** WORK REQUEST **
Below is a listing. Set down exactly the lines from the one containing "Orbetello (354, 2306)" through the one containing "Marina di Grosseto (474, 2290)", both ends included, and leave out the rest.

RECORDS SHOWN below:

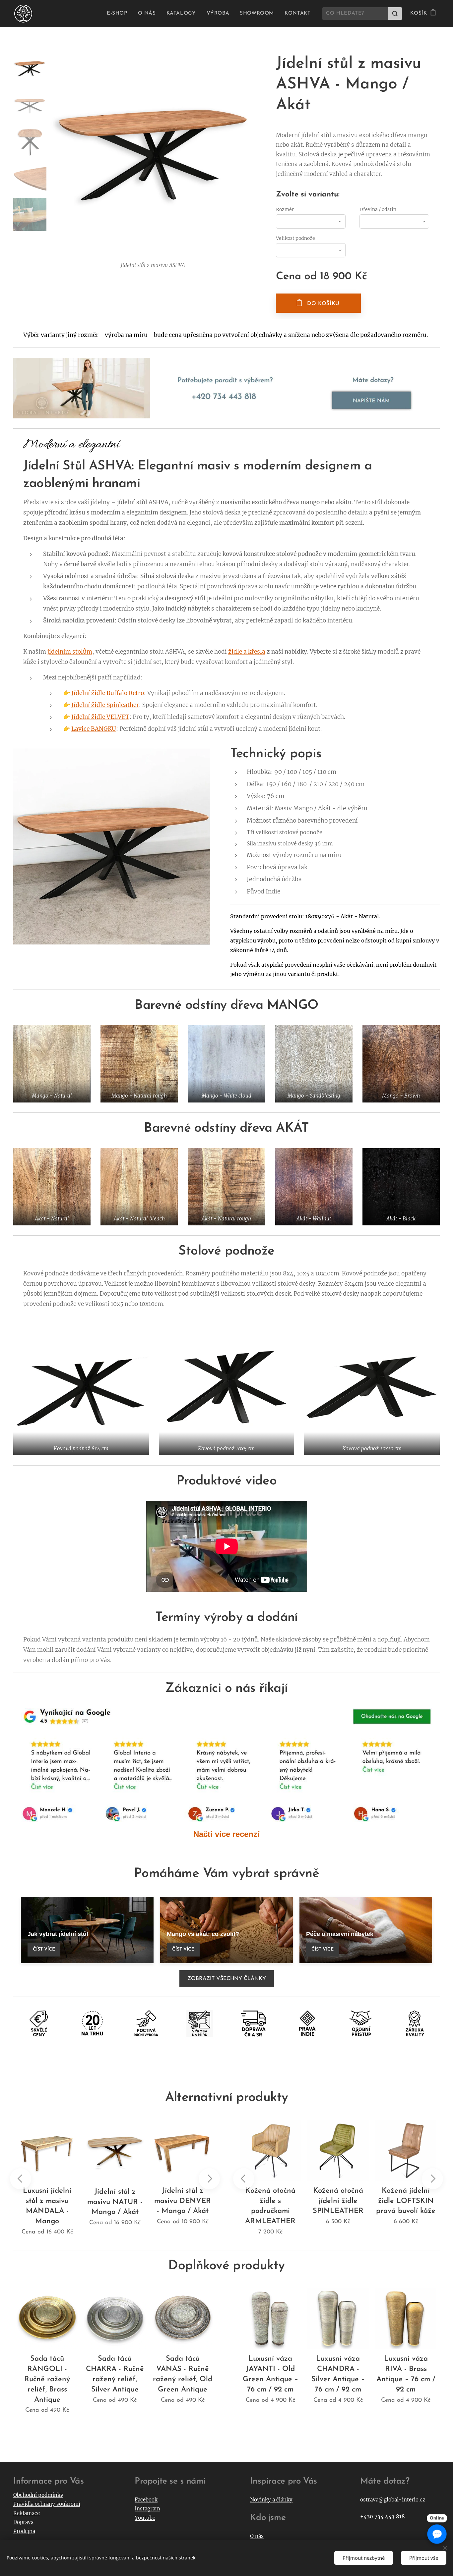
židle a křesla (246, 651)
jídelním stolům (69, 651)
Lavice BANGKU (93, 728)
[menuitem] (119, 13)
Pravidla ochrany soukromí (46, 2504)
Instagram (147, 2508)
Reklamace (26, 2513)
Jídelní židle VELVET (100, 717)
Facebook (146, 2499)
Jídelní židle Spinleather (105, 705)
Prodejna (24, 2531)
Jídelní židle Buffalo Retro (107, 693)
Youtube (145, 2518)
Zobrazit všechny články (226, 1978)
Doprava (23, 2522)
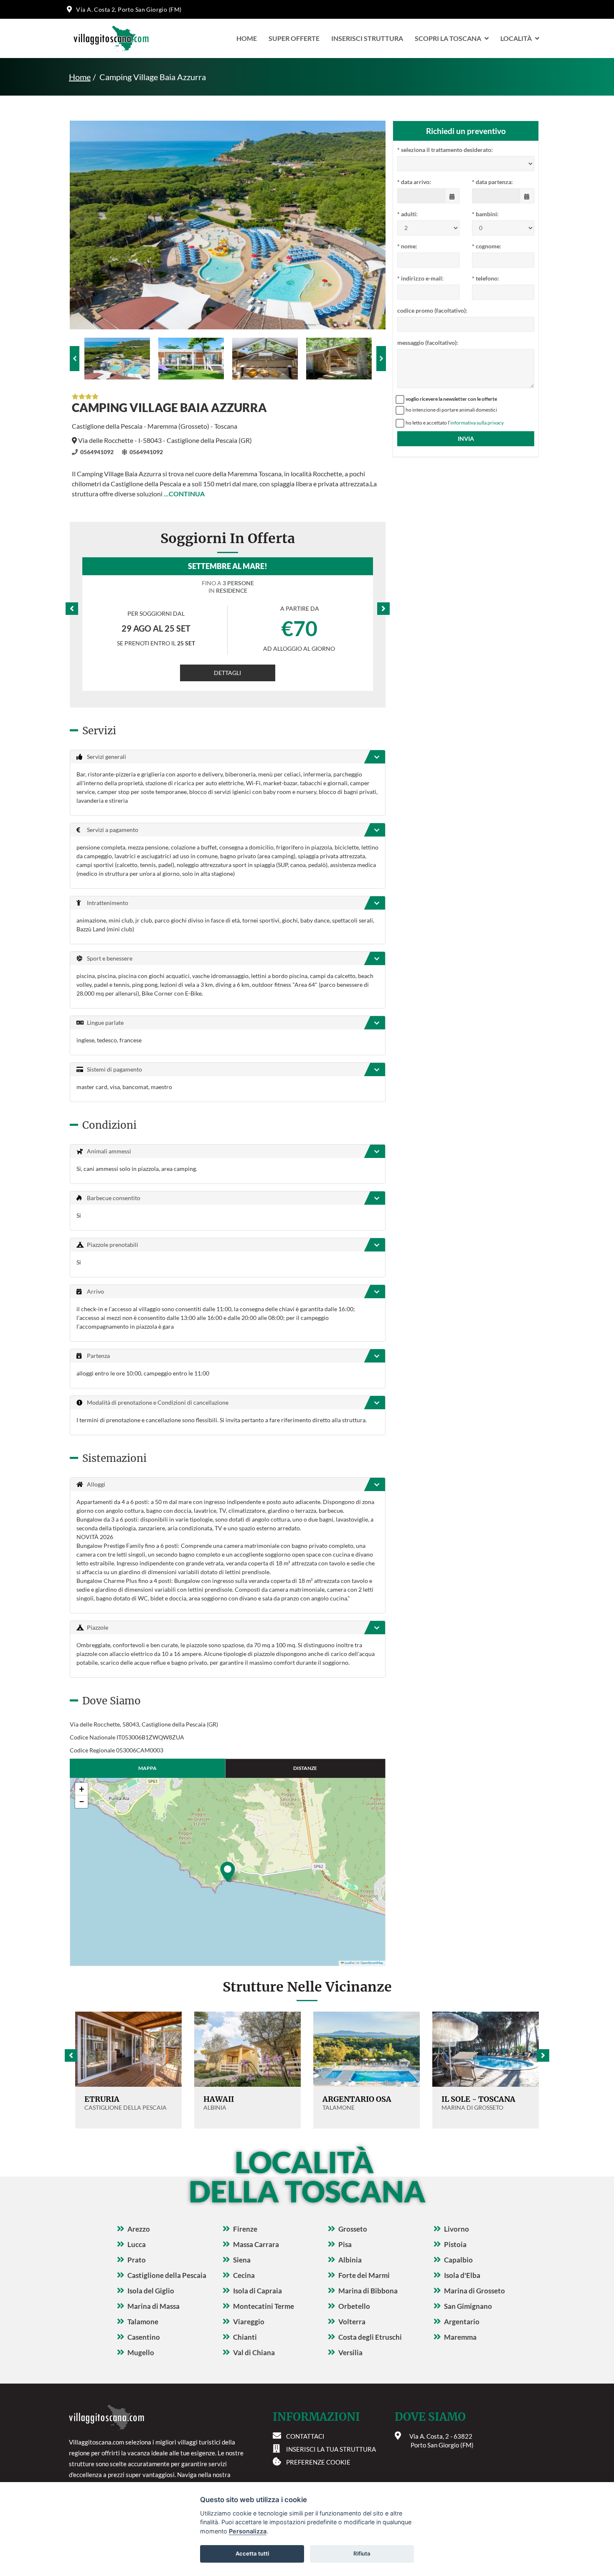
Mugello (140, 2352)
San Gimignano (468, 2306)
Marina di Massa (153, 2306)
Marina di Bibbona (368, 2290)
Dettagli (227, 672)
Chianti (245, 2337)
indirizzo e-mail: (420, 278)
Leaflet (349, 1963)
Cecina (244, 2275)
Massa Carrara (256, 2244)
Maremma (460, 2337)
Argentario (462, 2321)
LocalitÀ (516, 38)
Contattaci (305, 2436)
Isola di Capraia (257, 2290)
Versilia (350, 2352)
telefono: (485, 278)
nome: (407, 246)
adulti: (407, 213)
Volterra (351, 2321)
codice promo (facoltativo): (432, 310)
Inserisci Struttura (367, 38)
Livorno (456, 2229)
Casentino (143, 2337)
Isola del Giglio (150, 2290)
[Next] (381, 358)
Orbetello (354, 2306)
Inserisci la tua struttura (331, 2449)
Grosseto (352, 2229)
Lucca (136, 2244)
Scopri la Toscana (448, 38)
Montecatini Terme (263, 2306)
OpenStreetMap (371, 1963)
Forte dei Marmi (364, 2275)
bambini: (485, 213)
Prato (136, 2259)
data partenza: (492, 181)
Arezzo (138, 2229)
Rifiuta (361, 2553)
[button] (228, 1872)
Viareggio (248, 2321)
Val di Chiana (254, 2352)
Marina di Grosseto (474, 2290)
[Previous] (74, 358)
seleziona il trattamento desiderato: (445, 149)
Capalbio (458, 2259)
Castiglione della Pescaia (166, 2275)
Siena (242, 2259)
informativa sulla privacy (477, 423)
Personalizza (247, 2531)
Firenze (245, 2229)
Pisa (345, 2244)
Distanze (305, 1768)
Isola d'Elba (462, 2275)
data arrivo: (414, 181)
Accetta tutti (252, 2553)
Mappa (147, 1768)
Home (246, 38)
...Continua (184, 494)
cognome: (486, 246)
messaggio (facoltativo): (427, 342)
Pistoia (455, 2244)
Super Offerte (294, 38)
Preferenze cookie (318, 2462)
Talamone (142, 2321)
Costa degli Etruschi (370, 2337)
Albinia (350, 2259)
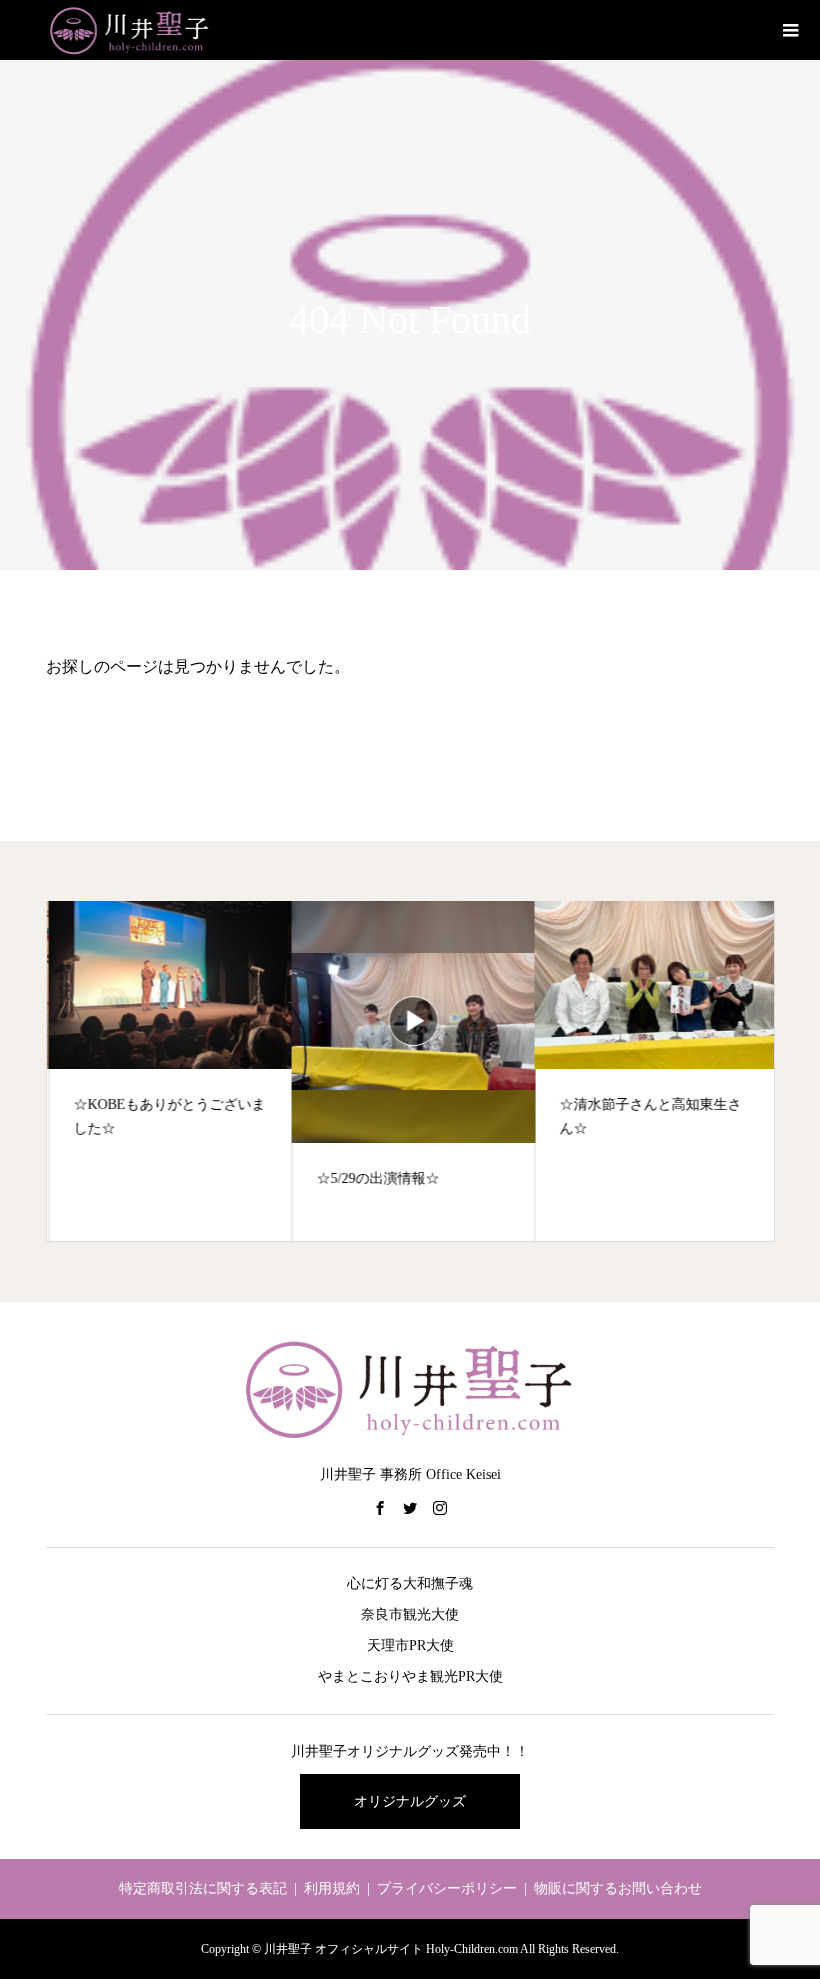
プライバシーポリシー (447, 1888)
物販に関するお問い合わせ (618, 1888)
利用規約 (332, 1888)
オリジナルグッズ (410, 1801)
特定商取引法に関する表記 (203, 1888)
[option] (168, 1071)
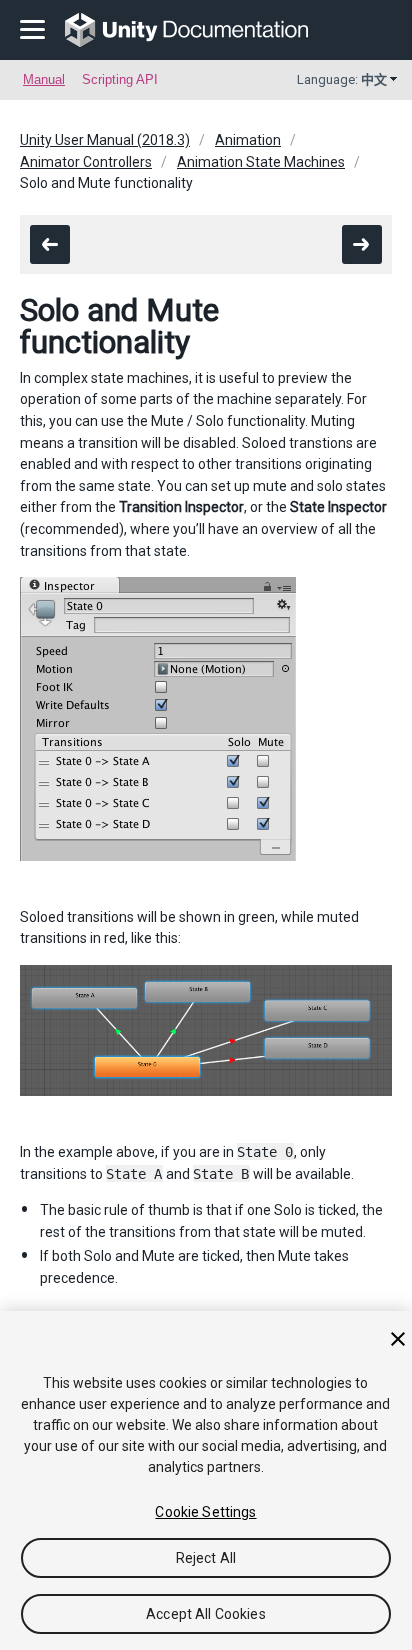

End of RECORDS SHOWN.

** TASK SOLUTION **
Orbetello (354, 2306)
Inserisci la tua struttura (331, 2449)
Grosseto (352, 2229)
Lucca (136, 2244)
Scopri la Toscana (448, 38)
Montecatini Terme (263, 2306)
OpenStreetMap (371, 1963)
Forte dei Marmi (364, 2275)
bambini: (485, 213)
Prato (136, 2259)
data partenza: (492, 181)
Arezzo (138, 2229)
Rifiuta (361, 2553)
[button] (228, 1872)
Viareggio (248, 2321)
Val di Chiana (254, 2352)
Marina di Grosseto (474, 2290)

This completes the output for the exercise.